ALISTER Jack told MPs that there will be another Scottish independence referendum when there is a “sustained majority” in favour of a vote. 

Speaking to the Commons Scottish Affairs Committee, the Tory minister said people would “know when they’ve reached that point.”

The Scottish Secretary was asked by the committee’s chair if it was possible for Scotland to “secure an independence referendum”.

He said “of course” it was, but that it would take a “sustained majority and a clear consensus between the [UK and Scottish] governments, between the political parties, across civic society”.

“There would have to be that sustained majority for there to be another referendum,” Mr Jack added.

He told the committee: “It’s the duck test. If it looks like a duck and it sounds like a duck and it waddles like a duck then it’s probably a duck. People know when they’ve reached that point.

“They knew back then [in 2014] that they’d reached it. We don’t believe we’ve reached it now.”

Last week, after the Supreme Court ruled that Holyrood could not hold a referendum on independence without the consent of Westminster, First Minister Nicola Sturgeon confirmed she would push ahead with plans to use the next general election as a “de facto” referendum. 

Mr Jack told the committee that the SNP could not “have a mandate for something that we now know legally that you don’t have any power over."

He said: “In reinforcing my point, the Scottish Government can no more – although they put it in every manifesto that they want to remove Trident from Faslane – no more have the power to take away our nuclear deterrent than they do to break up our United Kingdom.”

“That’s very clear and the justices agree with me on that,” he added. 

Mr Jack said: “We believe that the majority of Scots do not want to have a referendum.

“Instead, they want us to focus on rebuilding the economy after Covid, on delivering on the structural funding we’re doing, on helping them with the cost of living, on tackling inflation.”

He told MPs that he did not think parties could “cherry pick” specific points from their manifesto and claim that every vote they’d won had been in support of that issue.

“It would only need a handful of people to say they were voting SNP but they weren’t voting for independence to undermine that argument,” Jack said.

The Scottish Secretary claimed that the Scottish Government was not respecting the “very precious principles” which underline democracy: “One is losers’ consent, and the other is the adherence of the executive to the rule of law.”

Mr Jack also told the committee that the role of the civil service in Scotland is being re-examined following the Supreme Court’s ruling.

He said Cabinet Secretary Simon Case and senior civil servants are discussing the issue with John-Paul Marks, the Scottish Government’s permanent secretary, the minister said.

Mr Jack also confirmed that the UK Government had spent £71,800 defending the case.

He said the court’s decision had confirmed the Government’s “long-standing view” that the constitution was reserved to Westminster.

Asked about the civil service, he said the top civil servants in each Government stayed in close contact about the parameters they operated under.

He said: “Those people: the Cabinet Office, the civil service led by the cabinet secretary, are working again on what this judgment means for the future role of the civil service in Scotland.”

## PROBLEM DESCRIPTION
Reproduce the article on Alister Jack's committee evidence between "Mr Jack also told" and "reserved to Westminster.", inclusive, swapping "re-examined" for "reviewed". The data placed after this point come from a different source than the article.

## DATASET SECTION
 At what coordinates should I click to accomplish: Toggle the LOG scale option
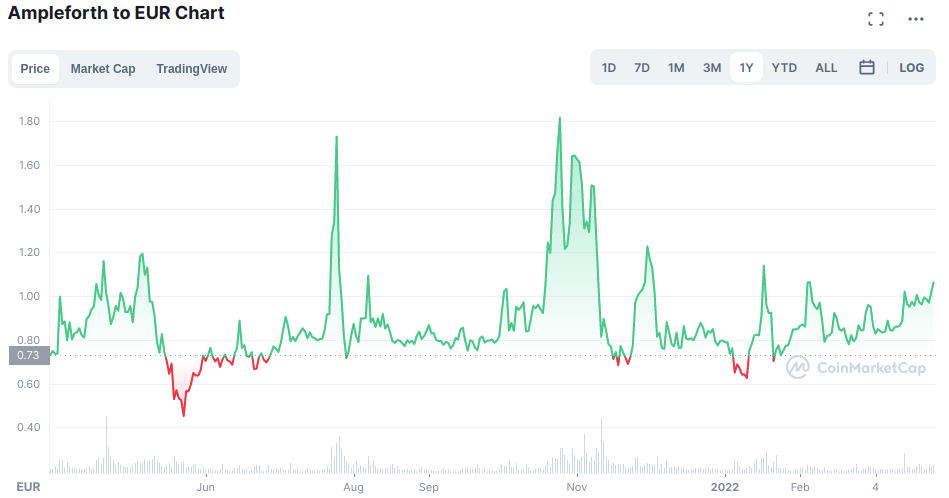pos(911,68)
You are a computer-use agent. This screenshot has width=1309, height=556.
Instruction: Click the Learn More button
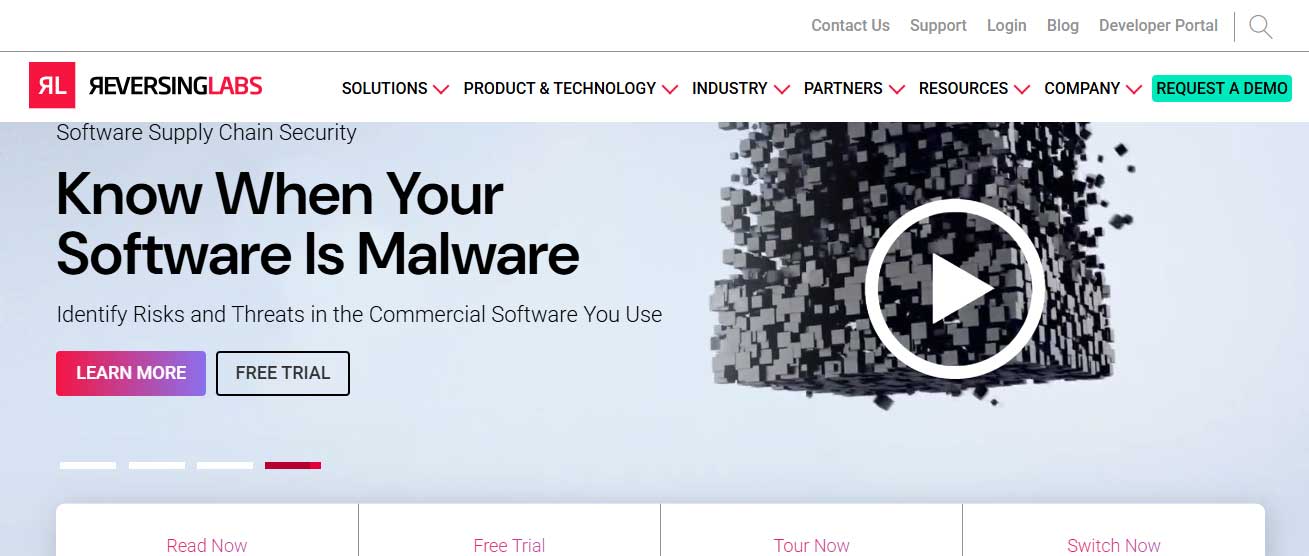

## ANSWER
Mr Jack also told the committee that the role of the civil service in Scotland is being reviewed following the Supreme Court’s ruling.

He said Cabinet Secretary Simon Case and senior civil servants are discussing the issue with John-Paul Marks, the Scottish Government’s permanent secretary, the minister said.

Mr Jack also confirmed that the UK Government had spent £71,800 defending the case.

He said the court’s decision had confirmed the Government’s “long-standing view” that the constitution was reserved to Westminster.